Il est du reste fort possible que la prospérité de la nation ait précisément maintenu ce bas prix de la vie, de 1460 à 1500, comme la misère y avait contribué de 1390 à 1460. La misère, aussi bien que la prospérité, tendaient à déranger le rapport ancien du métal aux marchandises : la première en diminuant la quantité de métal en circulation, la seconde, en augmentant a quantité des marchandises produites. La première pesait sur l’offre d’argent, la seconde multipliait la demande d’argent, et toutes deux ont dû jouer successivement un rôle dans cette élévation du pouvoir monétaire que nous venons de voir.


V

La période moderne (1600 à 1800) offre des exemples de mouvemens presque aussi variés, et peut-être moins connus encore, du pouvoir de l’argent, que les quatre siècles précédens.

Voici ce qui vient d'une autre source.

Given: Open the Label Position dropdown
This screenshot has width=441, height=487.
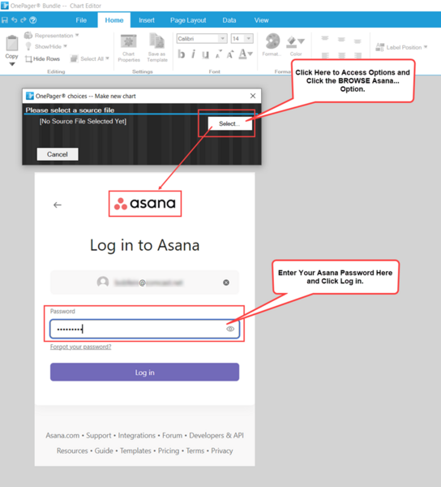Looking at the screenshot, I should coord(401,47).
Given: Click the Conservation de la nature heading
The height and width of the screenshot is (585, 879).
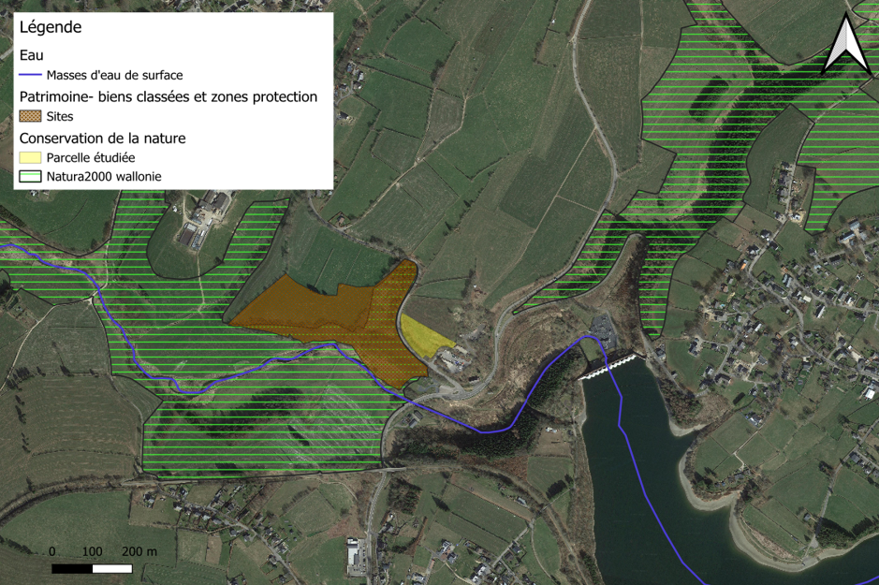Looking at the screenshot, I should pos(103,138).
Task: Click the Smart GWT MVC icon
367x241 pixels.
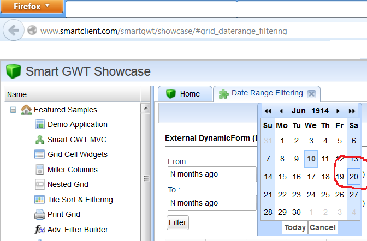Action: [x=40, y=140]
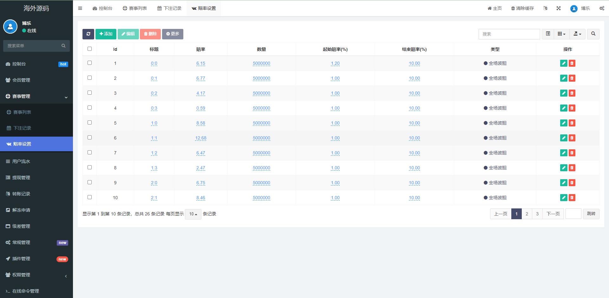The height and width of the screenshot is (298, 609).
Task: Click the red delete icon in row 5
Action: point(572,123)
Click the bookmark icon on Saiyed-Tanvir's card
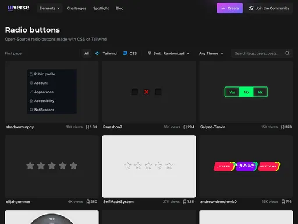 [x=283, y=127]

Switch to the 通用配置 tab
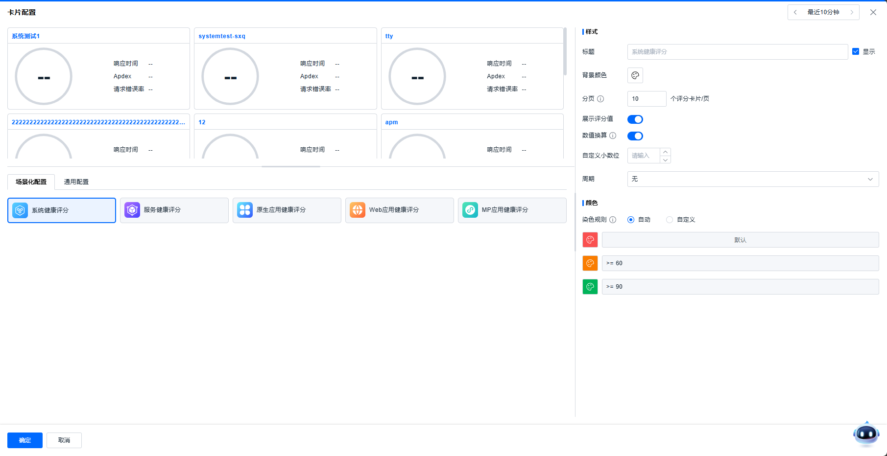[76, 182]
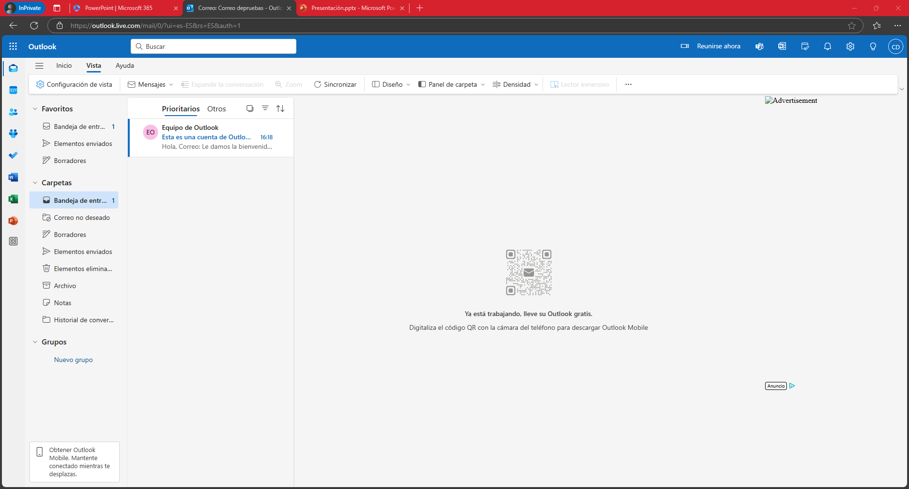
Task: Toggle select-all messages icon
Action: (x=250, y=109)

Les XVIIe et XVIIIe siècles ont, sur leurs devanciers, cet avantage que la statistique de la production des métaux précieux du nouveau et de l’ancien monde, ayant été faite au moins approximativement, nous fournit des données plus sûres dans l’explication des phénomènes, pour lesquels nous étions réduits, entre 1200 et 1500, à de simples conjectures. Cependant, ces phénomènes eux-mêmes, c’est-à-dire les variations du prix de la vie, n’ont jamais, que je sache, été décrits ; et j’avoue que, partageant les préjugés du public à cet égard, je n’ai pu me défendre de quelque étonnement, lorsque les chiffres m’ont appris que l’argent avait eu un beaucoup plus grand pouvoir dans la première moitié du XVIIIe siècle, que dans la seconde moitié du XVIIe. Le fait pourtant n’est pas niable.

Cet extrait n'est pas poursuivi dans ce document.